TM: Vor allem meine Krankheit anzunehmen. Mein Vater und mein Onkel litten auch darunter. Zehn Jahre lang wusste ich, dass ich die Krankheit geerbt hatte, weigerte mich aber, das zu akzeptieren. Ich versteckte meinen Gesundheitszustand und bin nicht zu Arztterminen erschienen.

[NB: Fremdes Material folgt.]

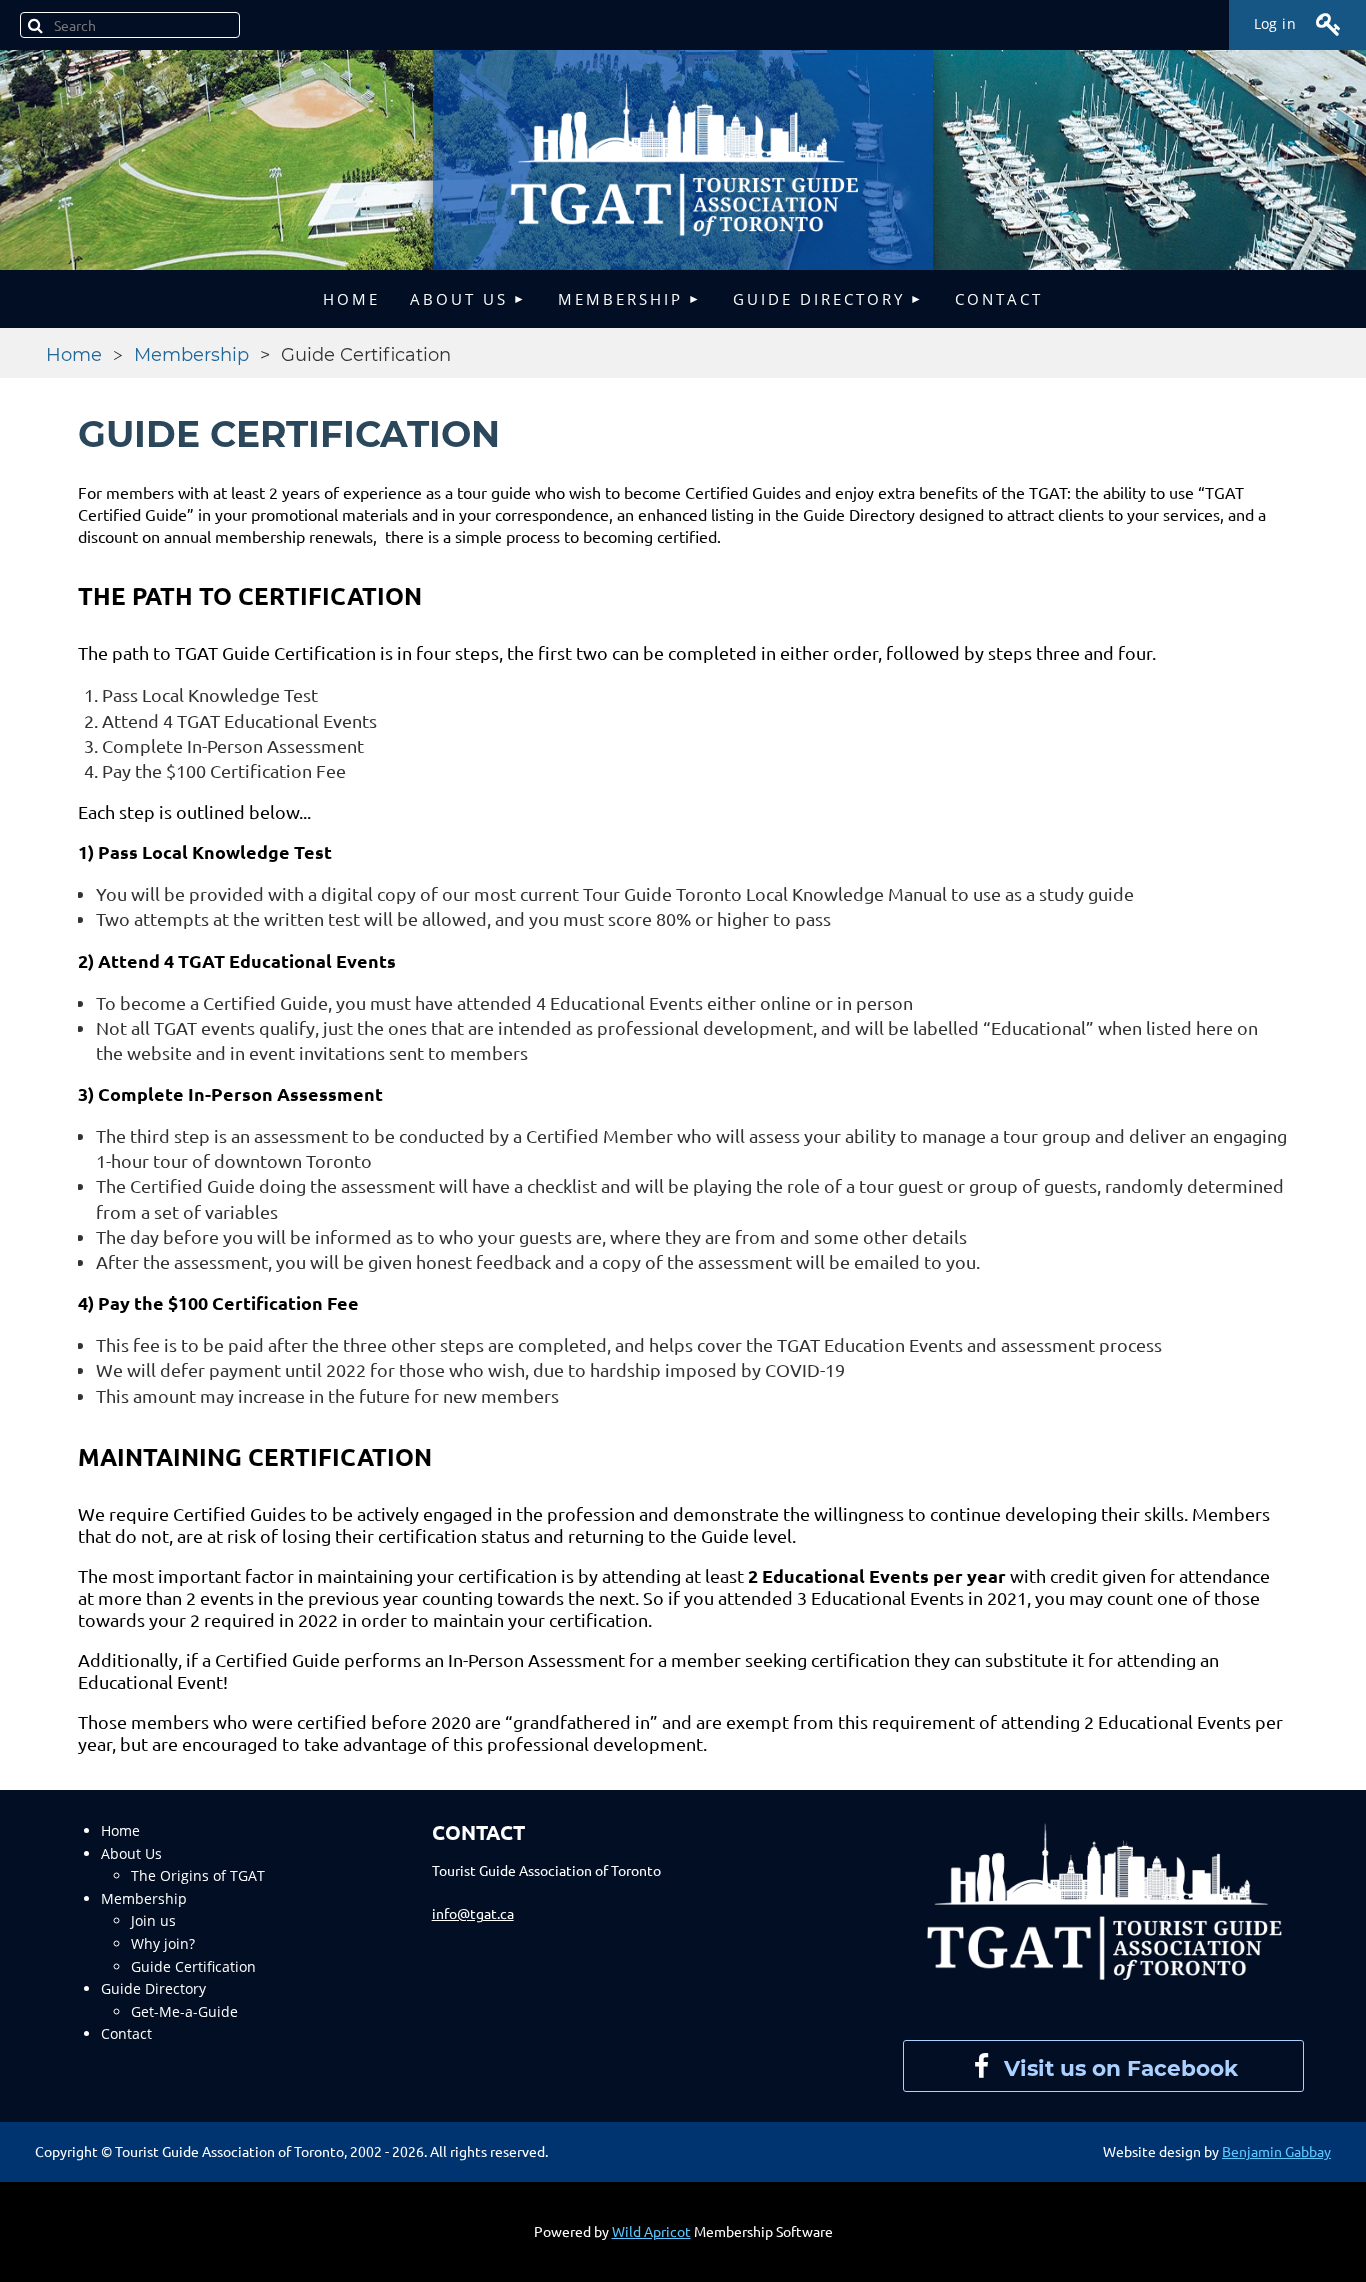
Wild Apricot (651, 2231)
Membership (191, 355)
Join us (153, 1920)
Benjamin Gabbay (1276, 2151)
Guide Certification (193, 1966)
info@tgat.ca (473, 1913)
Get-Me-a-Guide (184, 2011)
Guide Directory (153, 1988)
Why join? (163, 1943)
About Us (131, 1853)
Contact (126, 2033)
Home (74, 355)
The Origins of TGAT (198, 1875)
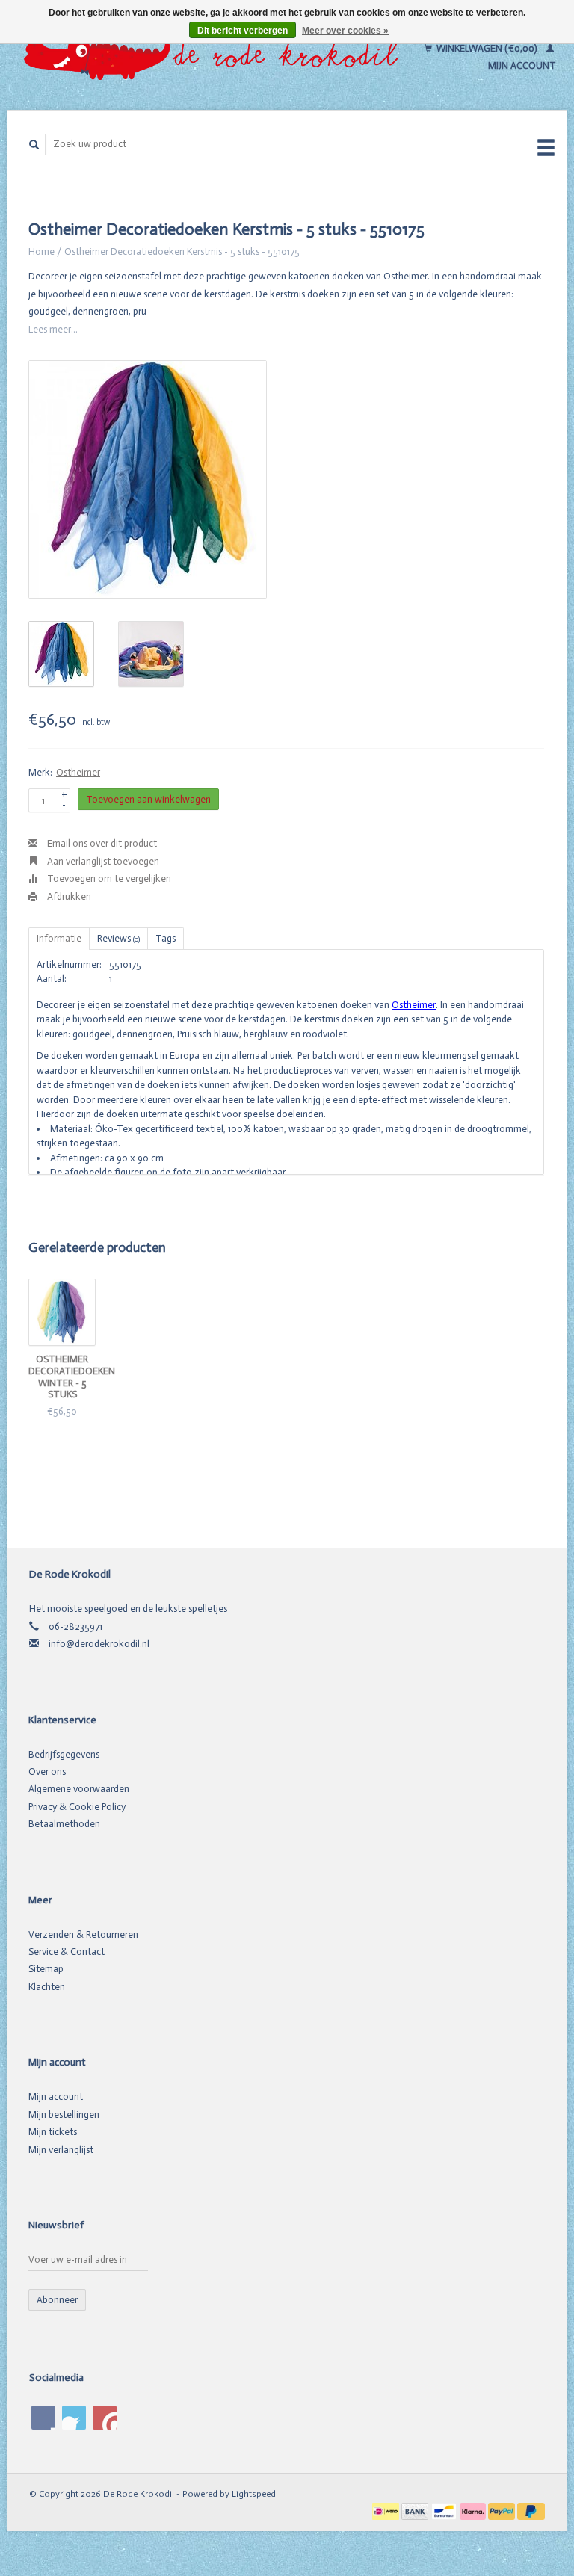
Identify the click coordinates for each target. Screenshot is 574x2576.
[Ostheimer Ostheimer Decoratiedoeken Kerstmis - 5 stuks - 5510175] (147, 479)
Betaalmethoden (64, 1823)
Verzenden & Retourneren (83, 1934)
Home (41, 251)
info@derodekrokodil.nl (99, 1643)
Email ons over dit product (101, 843)
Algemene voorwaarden (78, 1788)
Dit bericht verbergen (242, 30)
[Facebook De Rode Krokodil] (43, 2418)
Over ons (47, 1771)
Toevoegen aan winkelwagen (148, 799)
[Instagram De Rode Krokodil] (105, 2418)
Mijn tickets (52, 2131)
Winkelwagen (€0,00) (486, 48)
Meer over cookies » (345, 30)
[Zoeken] (34, 144)
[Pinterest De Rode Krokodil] (74, 2418)
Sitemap (46, 1968)
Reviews (118, 938)
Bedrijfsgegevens (63, 1754)
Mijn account (55, 2096)
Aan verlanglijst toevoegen (102, 861)
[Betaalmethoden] (386, 2510)
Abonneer (57, 2299)
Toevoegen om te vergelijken (108, 878)
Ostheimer (78, 772)
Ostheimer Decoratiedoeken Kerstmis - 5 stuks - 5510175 (182, 251)
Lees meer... (53, 329)
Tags (165, 938)
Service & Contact (66, 1951)
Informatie (59, 938)
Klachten (46, 1986)
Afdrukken (68, 896)
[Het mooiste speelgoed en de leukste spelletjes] (215, 56)
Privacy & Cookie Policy (77, 1806)
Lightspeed (254, 2494)
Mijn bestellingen (63, 2114)
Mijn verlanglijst (60, 2149)
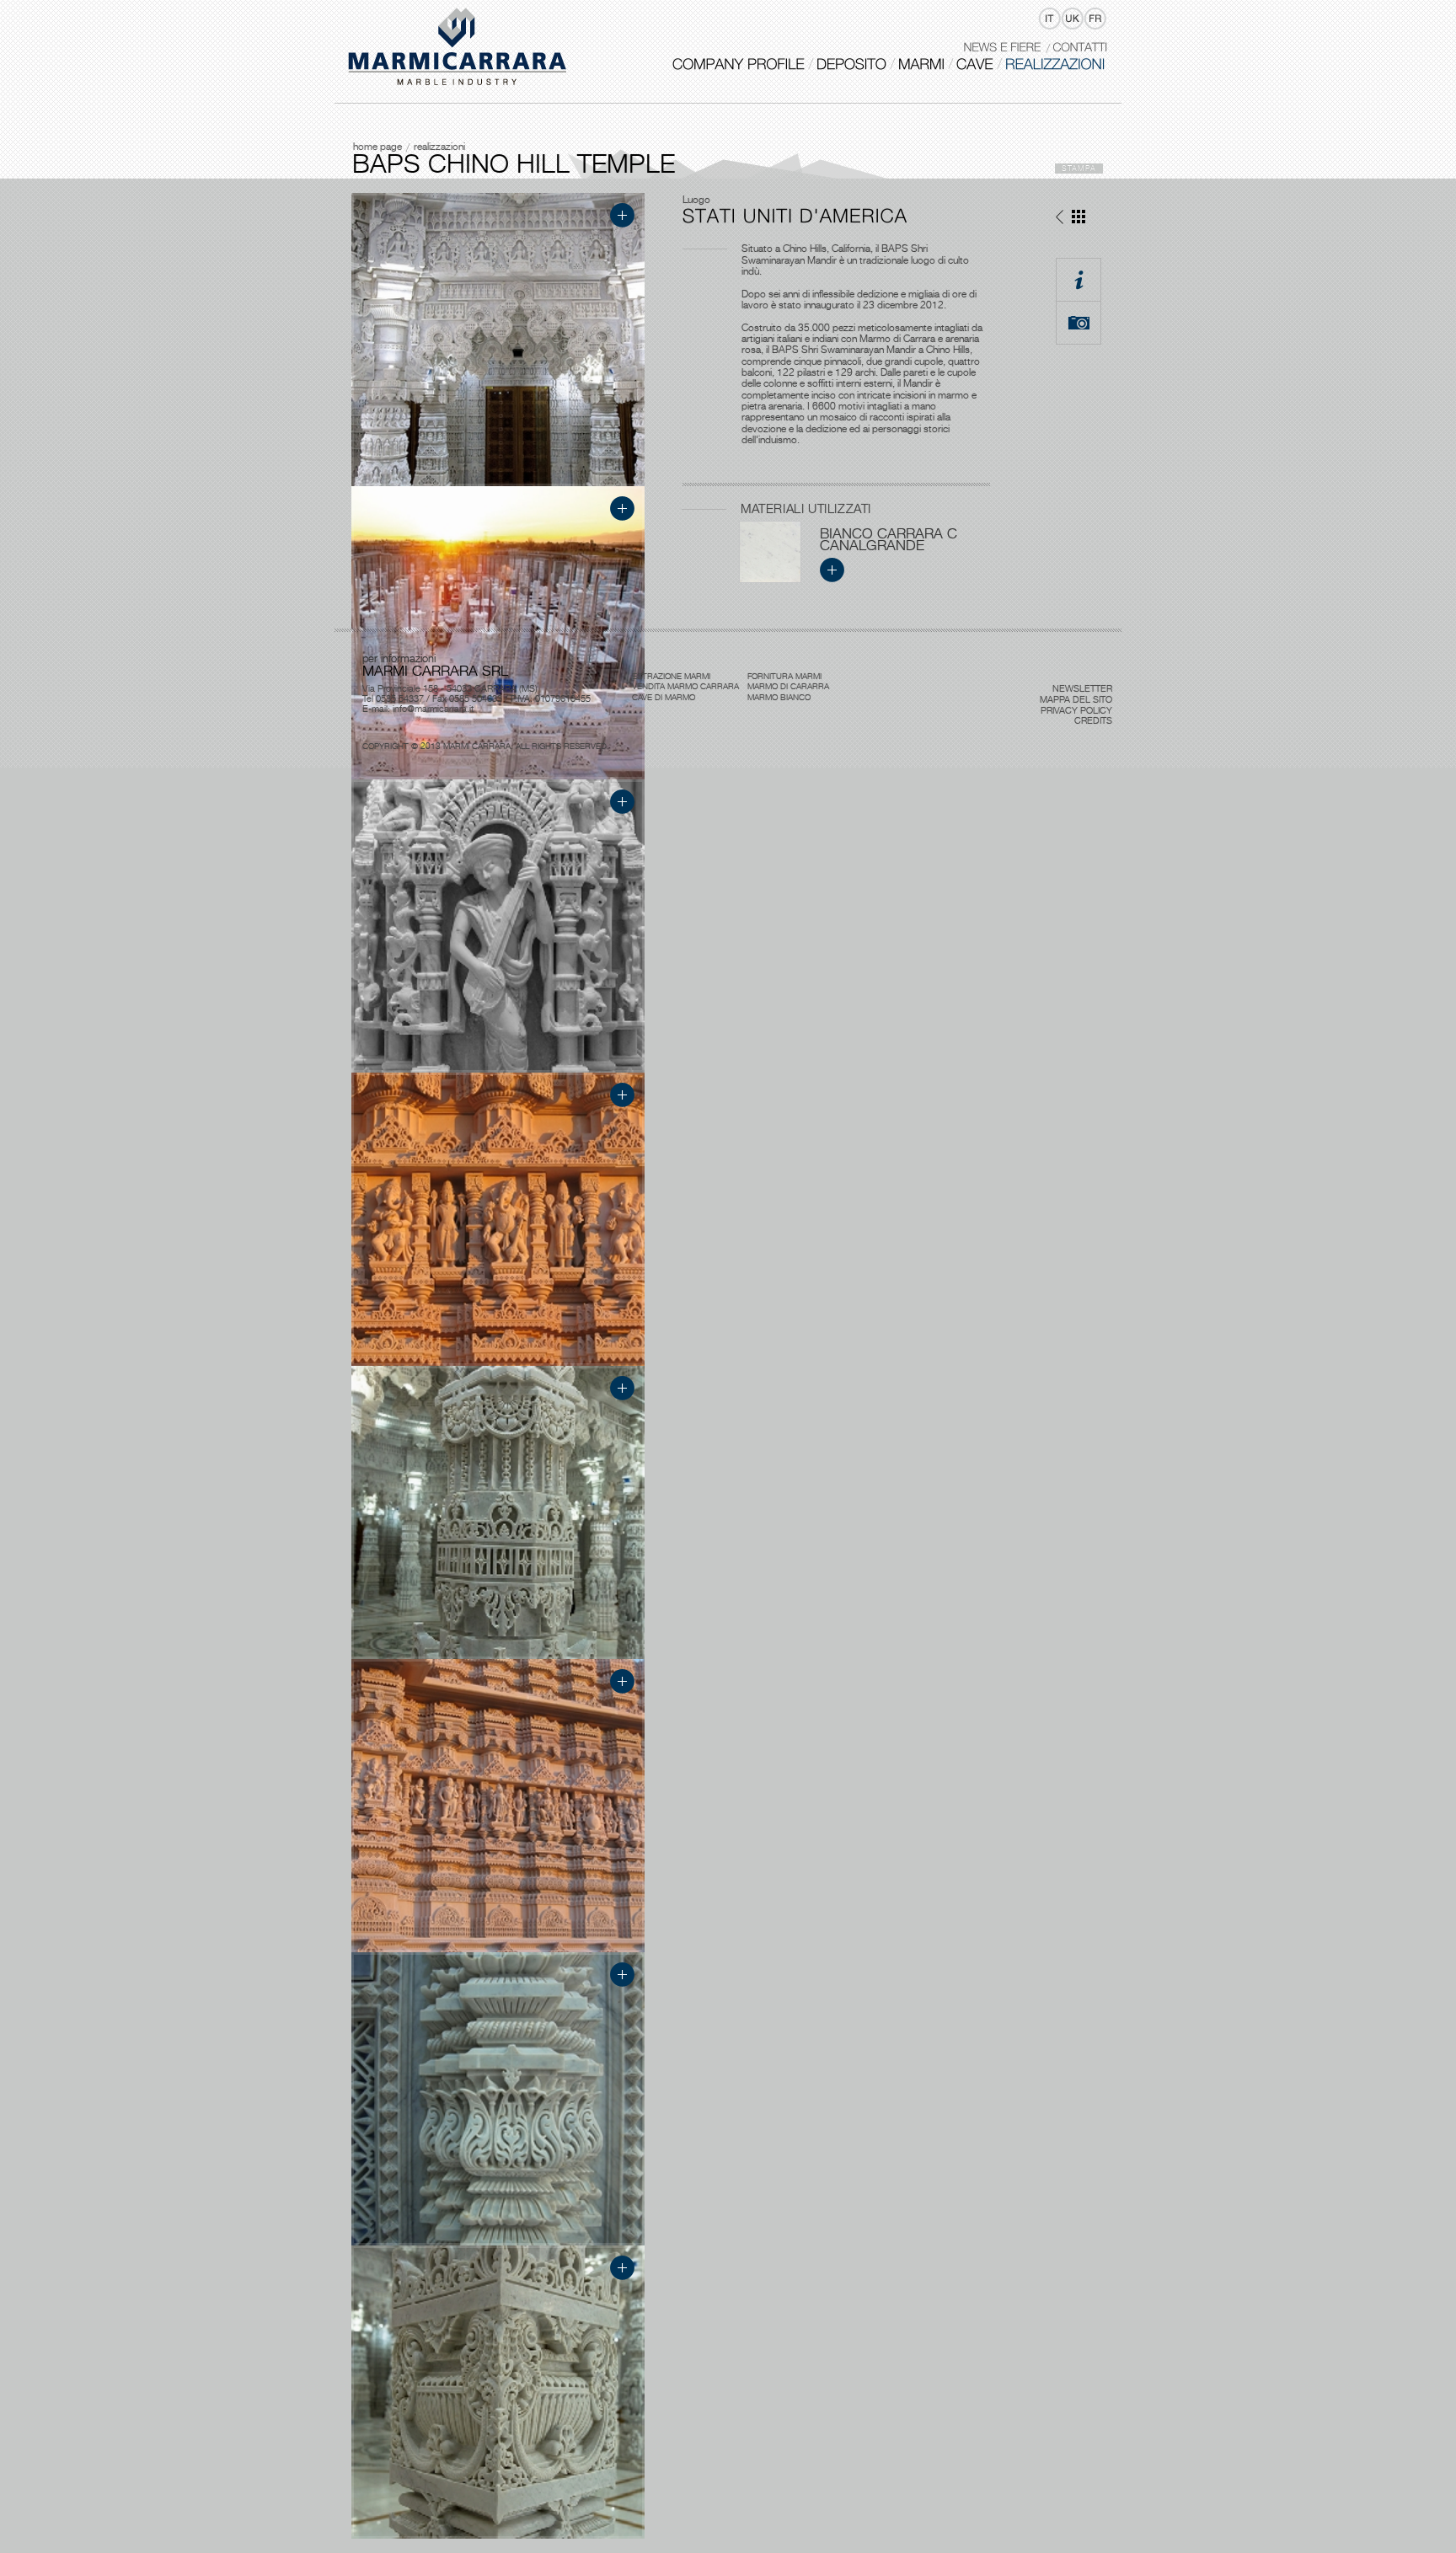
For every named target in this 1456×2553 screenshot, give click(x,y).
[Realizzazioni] (1055, 64)
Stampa (1079, 168)
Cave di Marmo (663, 697)
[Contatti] (1079, 46)
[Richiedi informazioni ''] (1078, 280)
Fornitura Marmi (784, 676)
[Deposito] (851, 64)
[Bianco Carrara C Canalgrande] (770, 579)
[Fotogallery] (1078, 323)
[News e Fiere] (1002, 46)
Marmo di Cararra (788, 686)
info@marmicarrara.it (433, 709)
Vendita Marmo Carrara (685, 686)
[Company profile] (738, 64)
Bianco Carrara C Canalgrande (888, 538)
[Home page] (458, 47)
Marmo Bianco (779, 697)
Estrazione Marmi (671, 676)
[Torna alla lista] (1078, 219)
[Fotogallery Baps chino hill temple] (498, 482)
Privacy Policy (1076, 710)
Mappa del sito (1076, 699)
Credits (1093, 720)
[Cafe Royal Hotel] (1059, 220)
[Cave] (974, 64)
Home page (377, 146)
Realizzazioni (439, 146)
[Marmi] (921, 64)
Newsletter (1082, 688)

Bis ich eines Tages in der Notaufnahme landete und keine Wahl mehr hatte... Heute sehe ich mich nicht als Kranker und dank der Dialyse geht mein Leben weiter. Wenn ich eine Krankheit wählen müsste, würde ich wieder die gleiche nehmen!

Welche Kompetenzen entwickeln Dialysepatientinnen und -patienten?
SA: Einige wollen möglichst selbstständig sein und übernehmen viel Verantwortung, so wie Herr Milchevski. Sie achten auf ihre Ernährung und informieren sich über die medizinischen Aspekte sowie die Funktionsweise der Maschine. Für andere ist es schwieriger, sie sind passiver und weniger kooperativ. Dann benötigen wir viel Energie, um sie zu begleiten. Ich gebe zu, das ist manchmal nicht einfach. Sie machen seit fast fünf Jahren drei Dialysen pro Woche.

Baut man da eine Beziehung zu anderen Patienten und zum Pflegepersonal auf?
TM: Wir Patienten sprechen während der Sitzungen miteinander, aber man trifft sich nicht unbedingt ausserhalb des Spitals. Die Beziehung zum Pflegepersonal ist anders als in anderen Abteilungen, denn mit der Zeit lernt man sich kennen und manchmal entsteht eine Verbindung.

SA: Auch wir bauen eine Beziehung zu manchen Personen auf. Allerdings müssen wir professionell bleiben und alle Patientinnen und Patienten mit dem gleichen Qualitätsanspruch betreuen, eine gewisse Distanz wahren und immer wohlwollend handeln. Deshalb arbeiten wir in Schichten, damit wir nicht immer dieselben Patientinnen und Patienten behandeln. Einzig eine Nierentransplantation könnte dafür sorgen, dass Sie keine Dialyse mehr benötigen.

Wieso wurde bei Ihnen noch keine Transplantation durchgeführt?
TM: Die Warteliste ist lang, durchschnittlich wartet man fünf bis sechs Jahre auf eine Niere. In meinem Umfeld konnte kein passender Spender für eine Lebendorganspende gefunden werden. Aber nach fast fünf Jahren komme ich langsam an die Spitze der Liste. Hoffentlich bekomme ich bald den Anruf!